慶応義塾大学などの研究チームは失明した人の視覚を再生する治療薬の実用化を目指し、臨床試験を開始したと発表しました。

 慶応大学などが開発した「RV-001」はどちらか一方、あるいは両方の目で光を感じることができない状態の人の視覚を再生することを目指しています。

 眼球の内部に注射することで、網膜に残っている神経細胞に「キメラロドプシン」という光の感度が高い独自のタンパク質の遺伝子を投与し、光を感じることができるように変化させます。
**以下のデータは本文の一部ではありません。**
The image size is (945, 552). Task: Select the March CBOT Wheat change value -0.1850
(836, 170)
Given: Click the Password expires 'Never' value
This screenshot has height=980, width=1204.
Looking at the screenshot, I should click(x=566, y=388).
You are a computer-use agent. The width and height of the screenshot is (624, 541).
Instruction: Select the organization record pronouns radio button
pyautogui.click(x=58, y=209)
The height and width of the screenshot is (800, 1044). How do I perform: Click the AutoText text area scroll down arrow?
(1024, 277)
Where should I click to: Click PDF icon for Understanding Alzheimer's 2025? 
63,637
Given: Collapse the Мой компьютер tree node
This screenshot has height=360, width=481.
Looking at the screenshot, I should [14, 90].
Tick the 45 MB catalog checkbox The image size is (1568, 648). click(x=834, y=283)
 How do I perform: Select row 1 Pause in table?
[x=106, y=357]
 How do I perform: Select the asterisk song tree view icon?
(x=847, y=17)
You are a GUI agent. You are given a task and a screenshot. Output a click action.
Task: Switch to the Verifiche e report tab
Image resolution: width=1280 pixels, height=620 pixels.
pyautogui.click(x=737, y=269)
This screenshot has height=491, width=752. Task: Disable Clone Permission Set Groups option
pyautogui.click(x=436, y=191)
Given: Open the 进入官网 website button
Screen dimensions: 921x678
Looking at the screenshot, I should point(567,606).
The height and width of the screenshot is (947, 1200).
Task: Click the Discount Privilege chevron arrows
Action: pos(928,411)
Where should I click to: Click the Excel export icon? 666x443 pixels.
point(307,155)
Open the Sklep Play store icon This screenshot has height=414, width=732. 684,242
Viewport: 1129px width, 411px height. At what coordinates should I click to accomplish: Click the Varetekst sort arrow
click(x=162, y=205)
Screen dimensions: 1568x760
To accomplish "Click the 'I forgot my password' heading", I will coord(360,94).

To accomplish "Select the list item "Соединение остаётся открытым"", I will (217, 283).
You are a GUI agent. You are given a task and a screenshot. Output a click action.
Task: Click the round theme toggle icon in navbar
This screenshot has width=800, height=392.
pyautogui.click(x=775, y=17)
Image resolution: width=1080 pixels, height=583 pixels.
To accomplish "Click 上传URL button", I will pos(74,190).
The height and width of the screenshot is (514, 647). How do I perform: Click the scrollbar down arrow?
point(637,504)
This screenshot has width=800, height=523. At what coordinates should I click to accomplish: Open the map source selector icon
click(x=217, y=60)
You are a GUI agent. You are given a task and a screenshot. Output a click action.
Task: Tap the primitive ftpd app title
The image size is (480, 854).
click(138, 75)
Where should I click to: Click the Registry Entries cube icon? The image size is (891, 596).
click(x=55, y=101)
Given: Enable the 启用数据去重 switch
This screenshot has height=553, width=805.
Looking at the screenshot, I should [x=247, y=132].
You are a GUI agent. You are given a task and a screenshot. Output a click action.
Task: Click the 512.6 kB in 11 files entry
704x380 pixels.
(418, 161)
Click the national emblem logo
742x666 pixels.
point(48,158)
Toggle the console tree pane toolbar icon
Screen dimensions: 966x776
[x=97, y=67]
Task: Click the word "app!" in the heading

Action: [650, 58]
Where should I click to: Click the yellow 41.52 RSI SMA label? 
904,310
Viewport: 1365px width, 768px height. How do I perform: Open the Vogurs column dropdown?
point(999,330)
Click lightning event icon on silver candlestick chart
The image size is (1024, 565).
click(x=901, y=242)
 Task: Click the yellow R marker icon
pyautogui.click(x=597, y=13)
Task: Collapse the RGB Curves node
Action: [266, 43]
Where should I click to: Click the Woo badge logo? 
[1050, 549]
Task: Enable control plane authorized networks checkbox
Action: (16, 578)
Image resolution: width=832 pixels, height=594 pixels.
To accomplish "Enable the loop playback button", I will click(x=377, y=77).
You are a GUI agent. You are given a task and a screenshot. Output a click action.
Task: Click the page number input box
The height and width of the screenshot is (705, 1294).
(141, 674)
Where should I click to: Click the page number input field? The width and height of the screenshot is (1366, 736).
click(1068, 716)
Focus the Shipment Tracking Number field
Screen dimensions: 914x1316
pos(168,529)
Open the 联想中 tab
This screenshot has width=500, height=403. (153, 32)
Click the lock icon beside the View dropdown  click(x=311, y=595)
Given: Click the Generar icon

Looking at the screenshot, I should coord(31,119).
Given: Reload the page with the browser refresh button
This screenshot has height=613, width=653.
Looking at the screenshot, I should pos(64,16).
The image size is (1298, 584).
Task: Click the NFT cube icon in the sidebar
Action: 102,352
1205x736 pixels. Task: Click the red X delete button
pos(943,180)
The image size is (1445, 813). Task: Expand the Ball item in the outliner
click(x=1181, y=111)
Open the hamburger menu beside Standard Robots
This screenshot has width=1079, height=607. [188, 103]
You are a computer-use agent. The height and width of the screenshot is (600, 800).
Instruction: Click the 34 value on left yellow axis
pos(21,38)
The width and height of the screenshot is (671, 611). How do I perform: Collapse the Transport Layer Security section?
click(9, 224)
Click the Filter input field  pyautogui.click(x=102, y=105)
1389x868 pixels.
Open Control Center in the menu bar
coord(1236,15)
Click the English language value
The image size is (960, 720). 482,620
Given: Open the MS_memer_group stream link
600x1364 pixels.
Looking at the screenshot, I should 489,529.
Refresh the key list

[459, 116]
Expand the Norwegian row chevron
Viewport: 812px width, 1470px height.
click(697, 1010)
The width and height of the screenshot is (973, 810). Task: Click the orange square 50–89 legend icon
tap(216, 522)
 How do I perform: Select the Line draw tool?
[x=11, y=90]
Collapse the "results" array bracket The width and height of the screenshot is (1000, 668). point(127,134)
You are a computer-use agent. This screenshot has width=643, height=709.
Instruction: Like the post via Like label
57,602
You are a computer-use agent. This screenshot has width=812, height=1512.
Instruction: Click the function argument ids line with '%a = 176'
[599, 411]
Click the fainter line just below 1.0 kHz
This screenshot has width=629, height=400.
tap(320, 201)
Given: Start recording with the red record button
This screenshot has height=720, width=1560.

 動物の実験では弱い光にも反応し、視覚が再生したことを確認できたということです。

 慶応大学によりますと、6日に1例目となる患者に対する投与を完了し、退院後の経過観察を行っているということです。

 1カ月ごとに効果が表れることを想定していて、半年間ほど経過観察をしながら安全性や効果などを慎重に評価していくとしています。

 今年中には6人から15人ほどを対象にした臨床試験を終了し、数年後の実用化を目指すということです。

 治療薬の対象疾患である「網膜色素変性症」は世界中で200万人ほどの患者がいるといわれていて、日本の失明原因でも2位となっていますが、予防法や治療法は確立されていません。

 慶応大の栗原俊英准教授は「全く光を感じない人に光を届けることが目標で、一歩ずつ前進したい」としています。